**Exercise brief:** Give again every line from the one with "The height and width of the screenshot is (720, 1280)." through the last line of the data, exactly, and leave out the lines before it.

**Dataset entries:**
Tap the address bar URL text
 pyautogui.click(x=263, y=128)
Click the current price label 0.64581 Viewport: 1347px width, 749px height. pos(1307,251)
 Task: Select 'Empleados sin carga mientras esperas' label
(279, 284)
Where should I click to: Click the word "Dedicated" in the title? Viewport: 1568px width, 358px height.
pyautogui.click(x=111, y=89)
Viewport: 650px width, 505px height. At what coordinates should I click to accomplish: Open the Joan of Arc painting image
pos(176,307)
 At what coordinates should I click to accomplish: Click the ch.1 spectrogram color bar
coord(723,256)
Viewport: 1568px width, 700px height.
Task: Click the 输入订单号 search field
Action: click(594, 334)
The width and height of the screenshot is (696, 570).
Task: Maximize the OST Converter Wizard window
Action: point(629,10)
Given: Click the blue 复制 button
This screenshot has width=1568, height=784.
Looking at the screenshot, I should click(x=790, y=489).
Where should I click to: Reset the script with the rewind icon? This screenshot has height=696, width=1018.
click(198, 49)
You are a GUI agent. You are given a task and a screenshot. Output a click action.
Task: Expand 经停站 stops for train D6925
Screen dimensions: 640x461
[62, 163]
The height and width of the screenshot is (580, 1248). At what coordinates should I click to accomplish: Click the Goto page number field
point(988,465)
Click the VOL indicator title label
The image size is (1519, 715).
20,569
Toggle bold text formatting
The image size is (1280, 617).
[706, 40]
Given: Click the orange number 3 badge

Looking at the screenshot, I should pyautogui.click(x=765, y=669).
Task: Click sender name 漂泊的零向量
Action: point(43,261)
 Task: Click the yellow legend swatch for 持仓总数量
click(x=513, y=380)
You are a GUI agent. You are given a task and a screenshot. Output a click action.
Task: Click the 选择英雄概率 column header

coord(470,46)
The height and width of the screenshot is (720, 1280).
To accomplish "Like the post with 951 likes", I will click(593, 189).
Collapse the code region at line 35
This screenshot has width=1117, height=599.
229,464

**Response to this exercise:**
The height and width of the screenshot is (720, 1280).
To accomplish "Like the post with 951 likes", I will click(593, 189).
Collapse the code region at line 35
This screenshot has width=1117, height=599.
229,464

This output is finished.